Given compelling evidence of higher death rates at weekends, the government had a duty to improve medical coverage while keeping costs down. It wants higher basic pay with reduced overtime rates, plus lower limits on maximum hours and consecutive night shifts. NHS medical director Sir Bruce Keogh, a respected cardiologist, says there is a ‘moral and professional case for concerted action’ to tackle ‘an avoidable weekend effect’. But the BMA - an organisation with a history of resisting reforms to empower patients – responded by spinning that such moves damage patient safety.

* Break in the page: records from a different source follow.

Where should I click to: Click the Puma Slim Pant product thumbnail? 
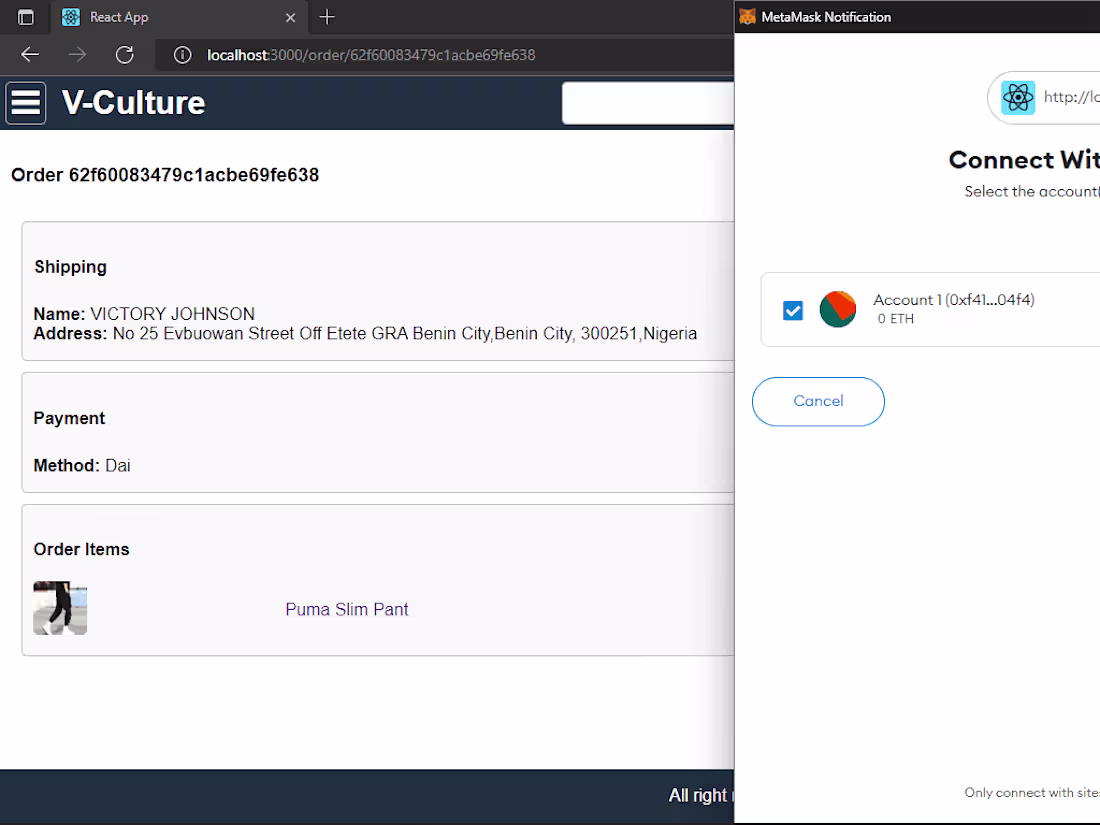point(60,608)
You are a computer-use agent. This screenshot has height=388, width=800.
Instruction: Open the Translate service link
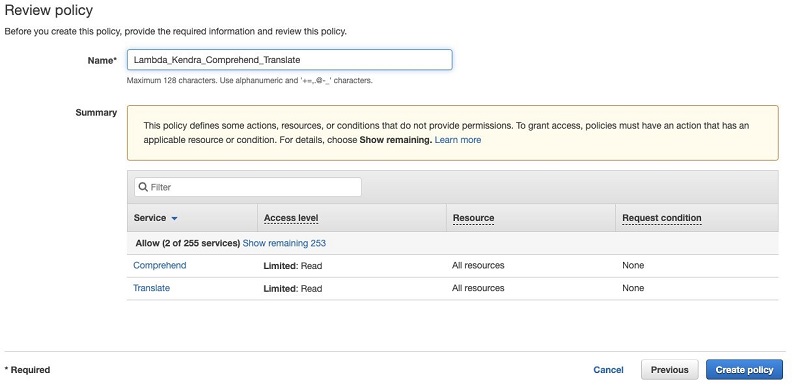click(152, 288)
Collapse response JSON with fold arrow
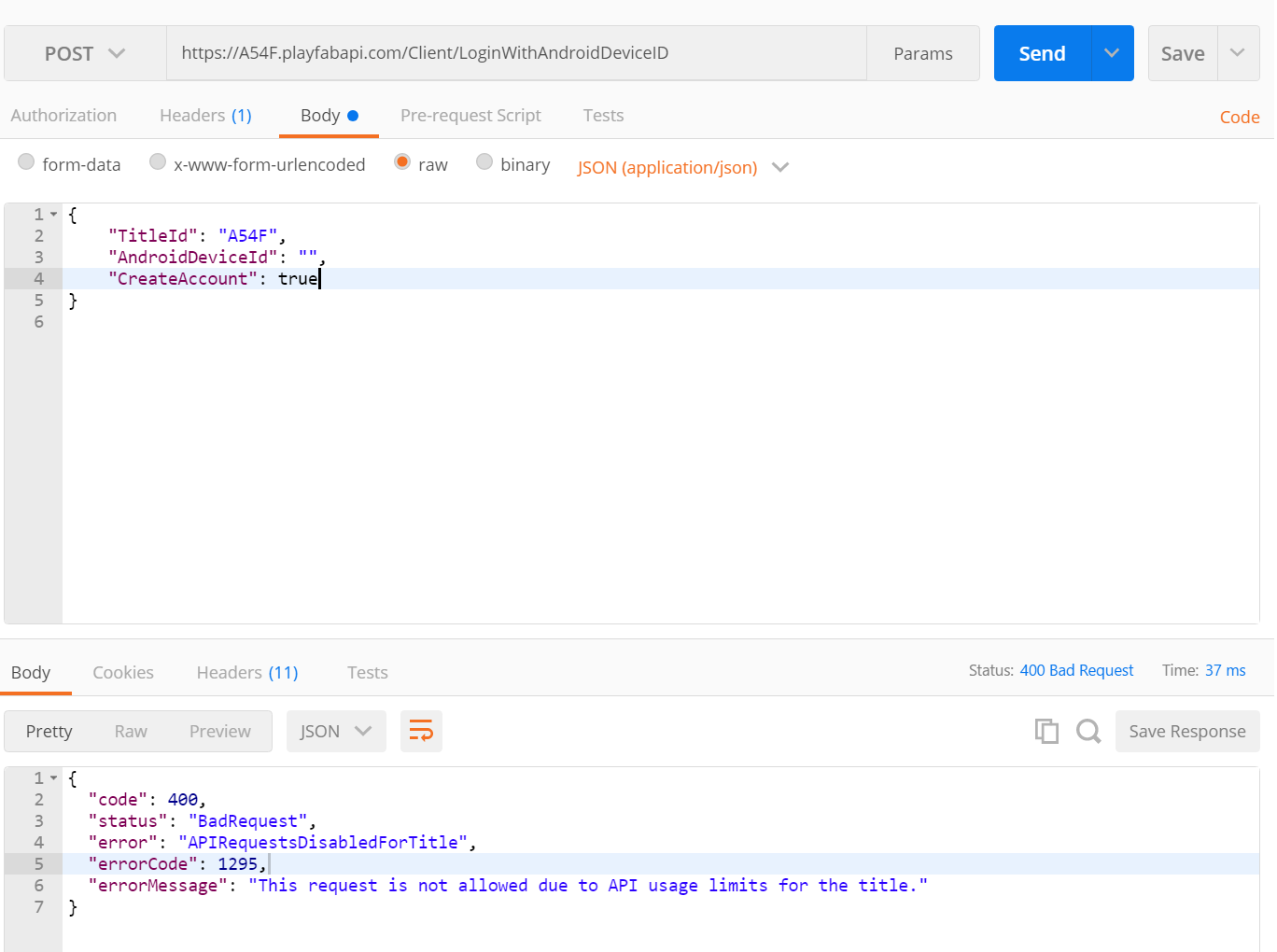This screenshot has height=952, width=1277. pyautogui.click(x=54, y=778)
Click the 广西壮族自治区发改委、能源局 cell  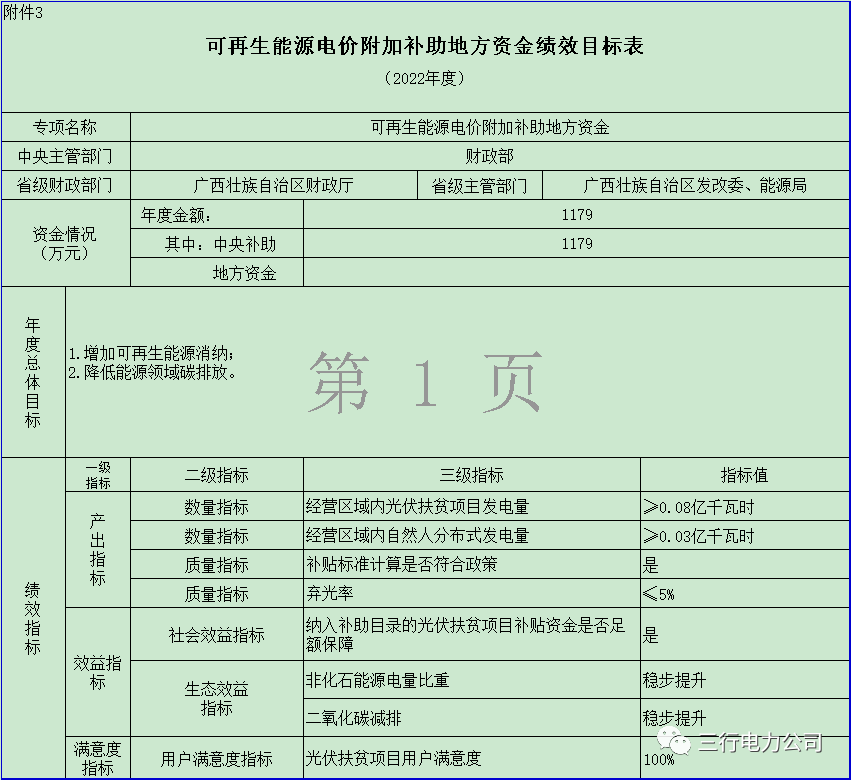(x=695, y=185)
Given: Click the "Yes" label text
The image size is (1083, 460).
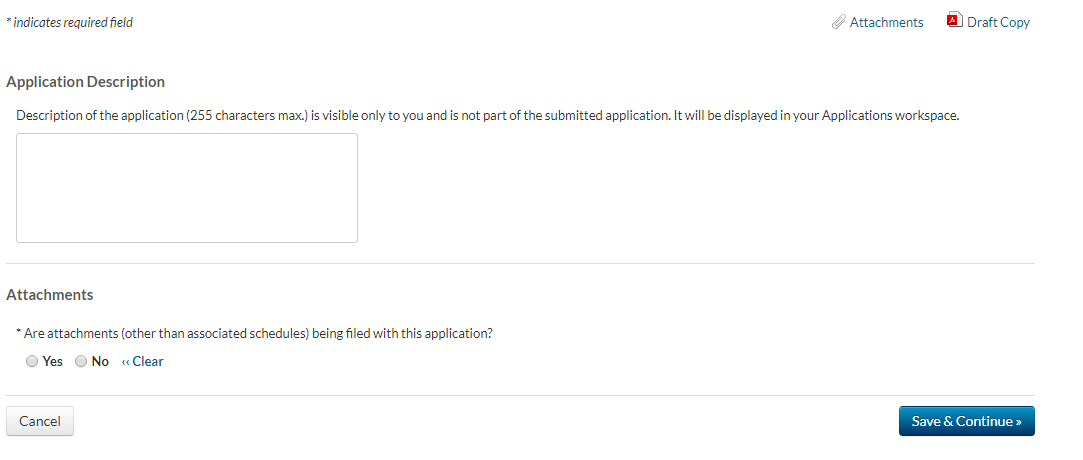Looking at the screenshot, I should pos(53,362).
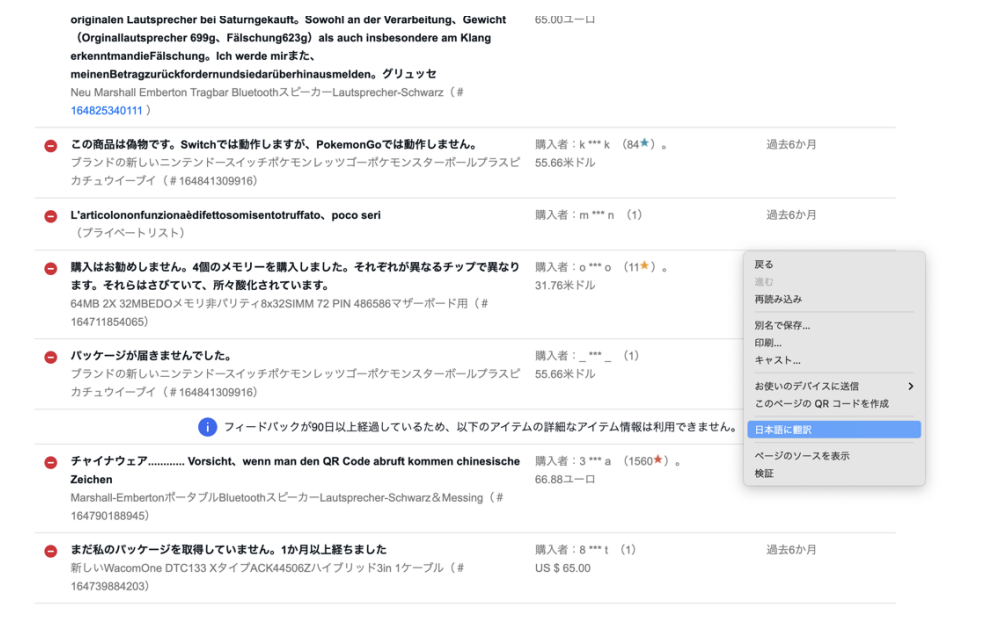Expand お使いのデバイスに送信 submenu arrow
Image resolution: width=990 pixels, height=620 pixels.
coord(910,386)

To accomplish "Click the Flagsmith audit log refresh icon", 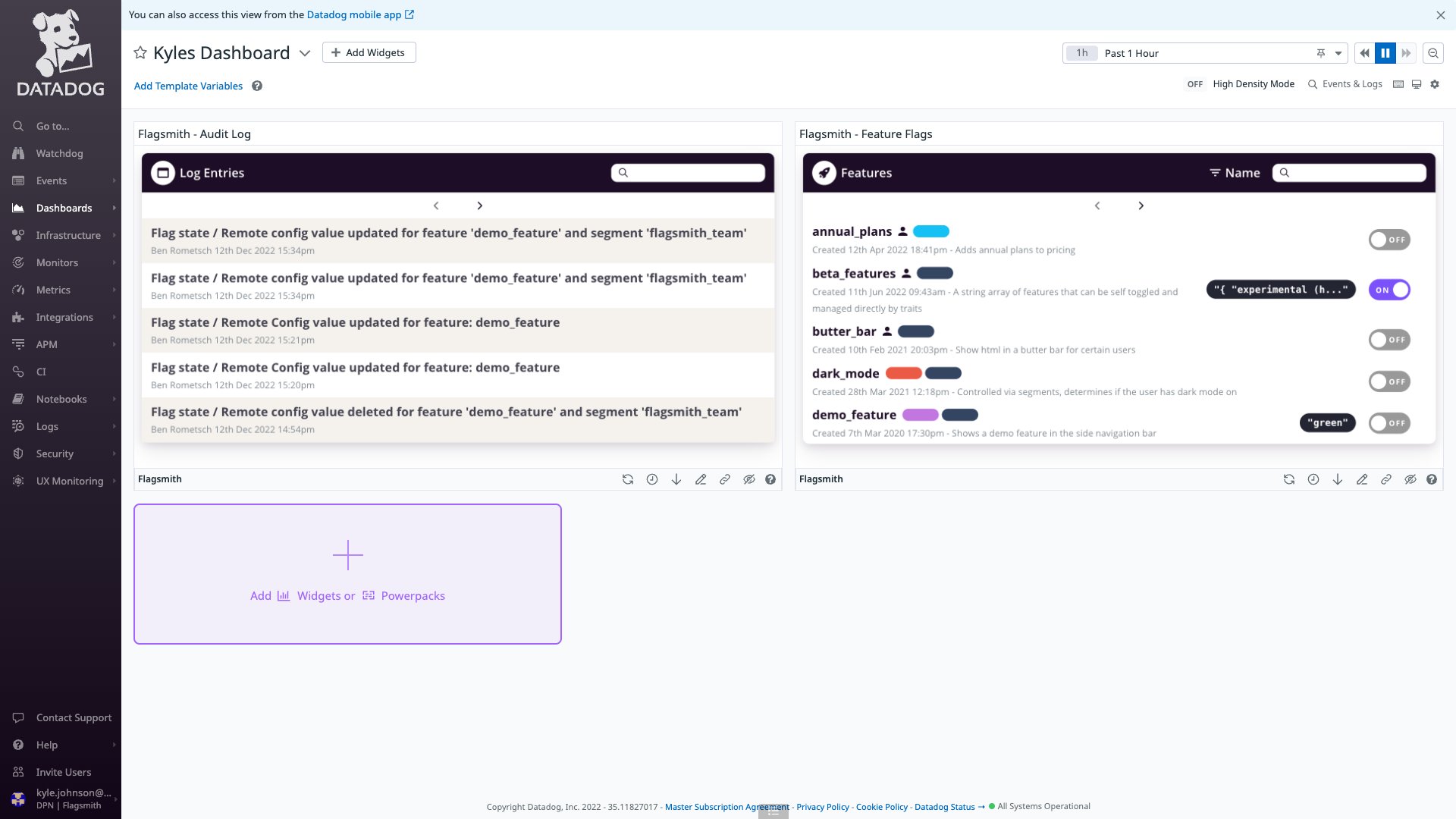I will pos(627,479).
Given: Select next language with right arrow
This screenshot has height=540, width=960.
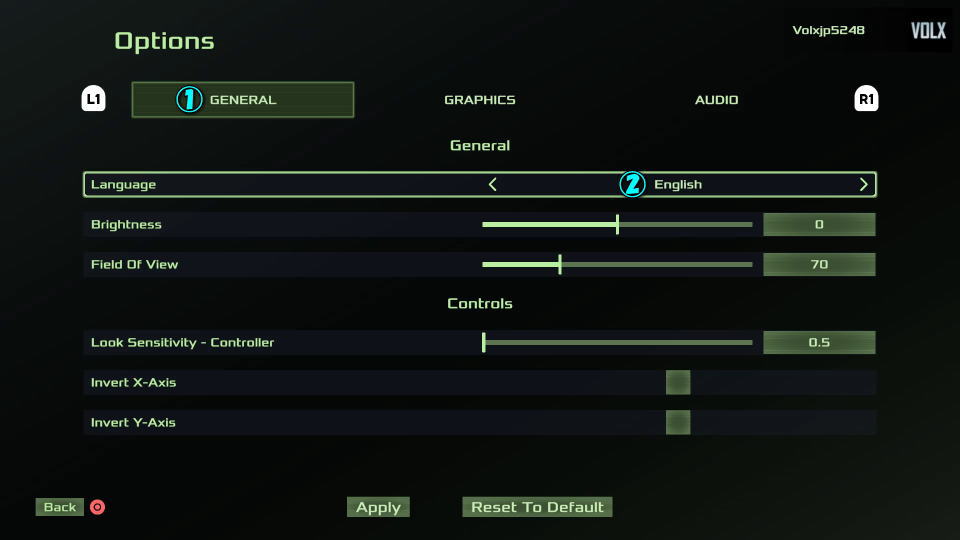Looking at the screenshot, I should [x=863, y=184].
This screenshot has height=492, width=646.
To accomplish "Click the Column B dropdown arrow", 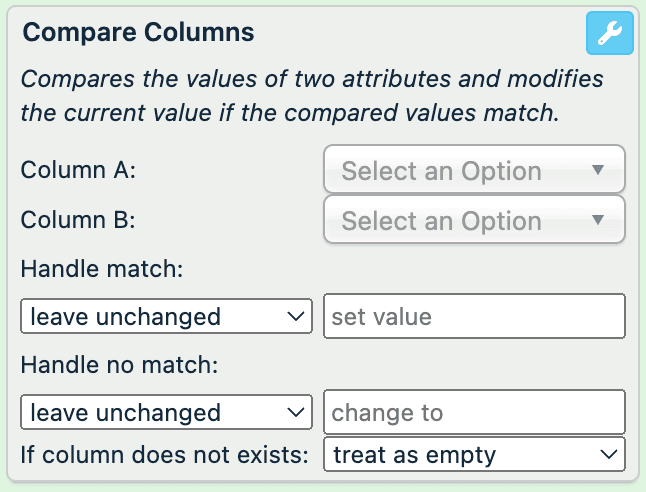I will 598,220.
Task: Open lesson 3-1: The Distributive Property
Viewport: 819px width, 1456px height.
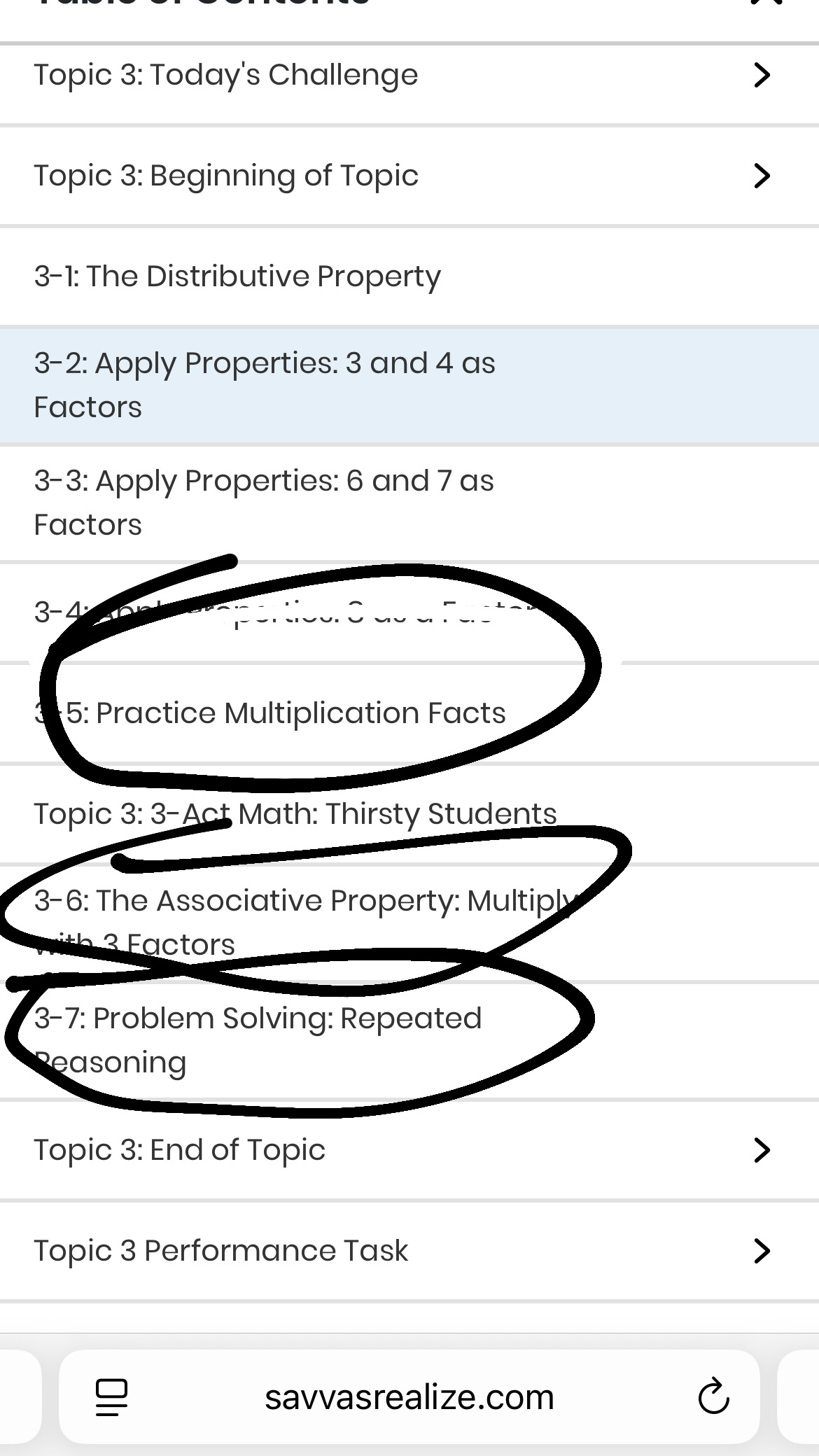Action: tap(238, 276)
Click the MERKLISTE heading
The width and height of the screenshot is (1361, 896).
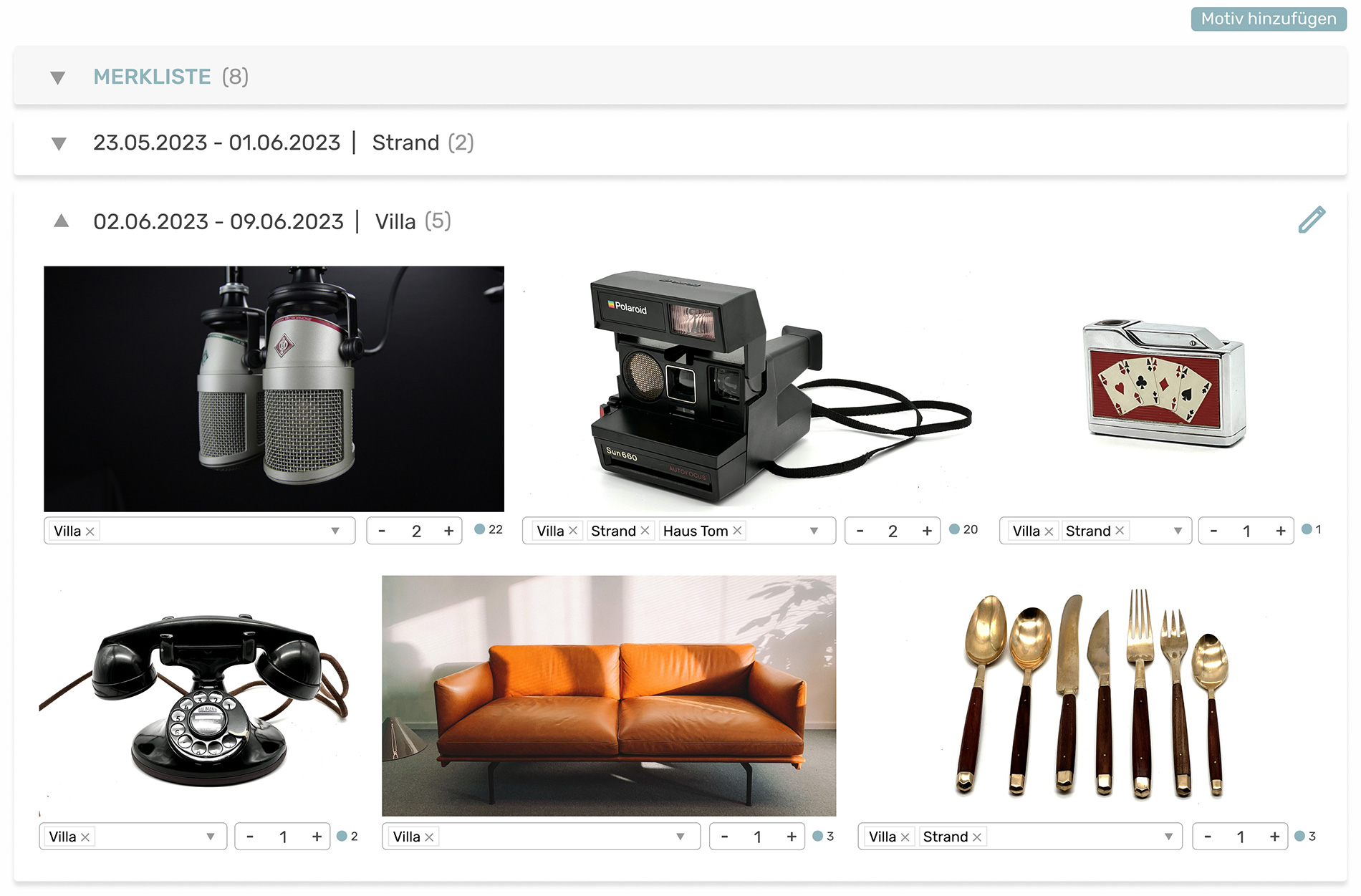(x=152, y=77)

As the former editor of The British Medical Journal Richard Smith says, doctors are ‘smart enough to realise that the public are much more likely to respond to threats to patient safety than to doctors having to work Saturday evenings.’ He also points to a strange paradox of medical strikes seen around the world: they can lead to lower mortality rates - although only because so much elective surgery is cancelled, which although non-emergency still leads to fatalities in many cases.

Despite some mistakes, Hunt deserves credit for focusing on safety since taking on the brief after the coalition’s botched reforms. Patient care is core to any health service, but his predecessors were too dazzled by doctors to focus properly. The NHS relied on public adoration to mask grave deficiencies, resulting in a series of scandals and comparatively poor outcomes in key areas from cancer survival to under-five mortality rates. Now this strike threat is cruelly timed to hit the NHS during the winter period when it comes under worst pressures, undermining hollow talk that interests of patients are always paramount.

Yet while the dispute revolves around pay, it is symptomatic of deeper issues. Smith wrote also about doctors feeling like stressed cogs in vast machines, anxious over the future and upset by ministers dismissing their concerns. This explains anecdotal evidence of medics fleeing abroad, leaving the NHS propped up by immigrants. Health budgets are ring-fenced but still inadequate in face of rising demands from a rapidly-aging and fattening population alongside sharp, poorly-executed cuts to social care; this spirals into further failures across the system.

Britain needs to wake up to reality: our stumbling health service is far from the envy of the world. Just four years after it was ludicrously lauded in the London Olympics, the NHS struggles to survive under pressure of conflicting demands from patients, pen pushers, politicians, staff and voters. Yes, it needs to be at full strength throughout the week. But it also needs more medics, improved facilities, better management and smarter technology to cure its many ills. So who will pay for all this?